Conclusions: Our 'TNMu' classifier successfully extracts TNM staging information from internal and external PET-CT reports. We concluded that multi-task approaches result in the best performance, and better computational efficiency over single task PLM approaches. We believe these models can improve PET-CT services by assisting in auditing, creating research cohorts, and developing decision support systems. Our approach to handling uncertainty represents a novel first step but has room for further refinement.

查看原文本刊更多论文

基于转换器的语言模型和多任务学习的肺癌氟脱氧葡萄糖PET-CT报告的不确定性自动TNM分期分类[18F]

背景：[18F]氟脱氧葡萄糖（Fluorodeoxyglucose， FDG） PET-CT是一种广泛应用于肺癌诊断和分期的临床影像学方式。PET-CT研究的临床结果包含在免费文本报告中，目前只能由专家手动阅读它们进行分类。预训练的基于变压器的语言模型（PLMs）在从文本中提取复杂的语言特征方面取得了成功。因此，我们开发了一个多任务的“TNMu”分类器来对肿瘤、淋巴结、转移（TNM）的存在/不存在进行分类（TNM）的发现（由第八版肺癌TNM分期定义）。这与不确定性分类任务（'u'）相结合，以解释具有模糊TNM状态的研究。方法：2498份报告由一名核医学医师注释，并分为训练、验证和测试数据集。为了进一步评估，我们创建了一个外部数据集（n = 461份报告），并由两名核医学医生对所有示例进行了注释，并达成了一致意见。我们训练并评估了11种公开可用的plm，以确定哪种plm对PET-CT报告最有效，并比较了多任务、单任务和传统机器学习方法。结果：我们发现以GatorTron作为PLM的多任务方法达到了最佳性能，内部测试数据集的总体准确率（所有四个任务都正确）为84%，Hamming损失为0.05，外部测试数据集为79%和0.07。个体TNM任务的绩效接近专家绩效，外部数据的宏观平均F1得分分别为0.91、0.95和0.90。对于不确定度，F1为0.77。结论：我们的“TNMu”分类器成功地从内部和外部PET-CT报告中提取了TNM分期信息。我们的结论是，与单任务PLM方法相比，多任务方法具有最佳性能和更好的计算效率。我们相信这些模型可以通过协助审计、创建研究队列和开发决策支持系统来改善PET-CT服务。我们处理不确定性的方法是新颖的第一步，但还有进一步改进的空间。

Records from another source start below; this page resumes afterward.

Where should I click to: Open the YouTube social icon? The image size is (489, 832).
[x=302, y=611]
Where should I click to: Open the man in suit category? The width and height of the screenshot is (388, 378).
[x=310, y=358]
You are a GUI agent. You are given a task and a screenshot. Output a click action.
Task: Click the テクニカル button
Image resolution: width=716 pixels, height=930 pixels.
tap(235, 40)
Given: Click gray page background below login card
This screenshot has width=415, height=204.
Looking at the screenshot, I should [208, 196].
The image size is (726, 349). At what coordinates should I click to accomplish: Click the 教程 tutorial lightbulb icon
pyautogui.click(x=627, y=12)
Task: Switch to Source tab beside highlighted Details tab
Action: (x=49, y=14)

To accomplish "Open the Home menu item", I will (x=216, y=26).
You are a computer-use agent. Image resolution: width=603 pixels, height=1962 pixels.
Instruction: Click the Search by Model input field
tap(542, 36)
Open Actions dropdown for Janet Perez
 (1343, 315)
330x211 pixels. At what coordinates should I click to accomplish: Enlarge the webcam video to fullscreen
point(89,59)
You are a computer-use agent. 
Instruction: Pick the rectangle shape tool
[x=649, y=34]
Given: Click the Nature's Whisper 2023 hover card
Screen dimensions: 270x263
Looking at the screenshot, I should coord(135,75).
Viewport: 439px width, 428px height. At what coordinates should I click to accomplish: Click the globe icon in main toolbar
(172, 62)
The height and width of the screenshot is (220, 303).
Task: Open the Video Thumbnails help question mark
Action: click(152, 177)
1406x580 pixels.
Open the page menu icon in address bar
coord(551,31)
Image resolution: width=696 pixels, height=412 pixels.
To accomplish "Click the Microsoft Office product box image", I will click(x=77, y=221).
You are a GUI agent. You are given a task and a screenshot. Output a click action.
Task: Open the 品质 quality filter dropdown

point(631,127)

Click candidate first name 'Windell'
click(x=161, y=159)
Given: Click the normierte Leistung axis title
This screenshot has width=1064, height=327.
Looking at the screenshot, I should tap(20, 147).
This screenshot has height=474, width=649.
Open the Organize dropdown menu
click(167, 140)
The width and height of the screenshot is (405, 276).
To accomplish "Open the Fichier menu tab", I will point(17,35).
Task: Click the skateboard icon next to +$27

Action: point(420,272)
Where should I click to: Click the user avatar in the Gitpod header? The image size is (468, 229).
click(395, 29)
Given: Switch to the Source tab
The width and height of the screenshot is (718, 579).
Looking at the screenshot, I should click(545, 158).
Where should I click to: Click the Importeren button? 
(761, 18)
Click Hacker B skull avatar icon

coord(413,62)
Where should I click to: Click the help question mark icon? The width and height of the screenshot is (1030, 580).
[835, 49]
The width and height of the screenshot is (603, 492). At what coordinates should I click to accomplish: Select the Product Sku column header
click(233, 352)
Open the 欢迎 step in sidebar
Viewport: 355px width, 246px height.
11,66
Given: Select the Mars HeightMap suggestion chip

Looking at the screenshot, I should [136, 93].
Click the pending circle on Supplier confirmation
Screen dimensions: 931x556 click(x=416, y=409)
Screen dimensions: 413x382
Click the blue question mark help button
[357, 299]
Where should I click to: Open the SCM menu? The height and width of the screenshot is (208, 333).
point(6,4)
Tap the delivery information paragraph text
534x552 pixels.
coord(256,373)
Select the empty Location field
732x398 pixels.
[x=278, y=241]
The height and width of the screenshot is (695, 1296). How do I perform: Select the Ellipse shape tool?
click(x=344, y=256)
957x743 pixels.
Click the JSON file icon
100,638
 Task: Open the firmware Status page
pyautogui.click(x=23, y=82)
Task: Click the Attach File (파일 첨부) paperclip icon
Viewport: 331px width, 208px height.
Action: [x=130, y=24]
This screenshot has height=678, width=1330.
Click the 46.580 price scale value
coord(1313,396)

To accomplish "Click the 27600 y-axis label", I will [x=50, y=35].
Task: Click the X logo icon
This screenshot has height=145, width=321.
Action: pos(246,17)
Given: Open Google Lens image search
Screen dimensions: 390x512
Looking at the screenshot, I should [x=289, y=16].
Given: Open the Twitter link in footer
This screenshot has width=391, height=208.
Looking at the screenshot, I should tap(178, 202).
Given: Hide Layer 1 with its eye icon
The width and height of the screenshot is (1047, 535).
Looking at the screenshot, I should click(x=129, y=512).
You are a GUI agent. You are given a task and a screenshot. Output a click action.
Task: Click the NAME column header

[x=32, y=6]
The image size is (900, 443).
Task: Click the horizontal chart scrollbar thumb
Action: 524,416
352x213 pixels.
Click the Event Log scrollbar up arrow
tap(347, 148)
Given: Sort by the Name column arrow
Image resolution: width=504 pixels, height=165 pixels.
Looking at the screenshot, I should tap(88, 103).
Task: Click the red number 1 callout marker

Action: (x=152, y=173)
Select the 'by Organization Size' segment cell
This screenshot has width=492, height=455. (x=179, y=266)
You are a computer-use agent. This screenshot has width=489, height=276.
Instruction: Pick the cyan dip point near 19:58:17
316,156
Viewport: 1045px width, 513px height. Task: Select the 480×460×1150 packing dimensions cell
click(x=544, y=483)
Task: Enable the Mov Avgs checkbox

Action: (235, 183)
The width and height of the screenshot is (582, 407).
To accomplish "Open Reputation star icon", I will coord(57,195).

本文章由计算机程序翻译，如有差异，请以英文原文为准。

求助全文

约1分钟内获得全文求助全文

来源期刊

BMC Medical Informatics and Decision Making 医学-医学：信息

CiteScore

7.20

自引率

5.70%

发文量

297

审稿时长

1 months

期刊介绍： BMC Medical Informatics and Decision Making is an open access journal publishing original peer-reviewed research articles in relation to the design, development, implementation, use, and evaluation of health information technologies and decision-making for human health.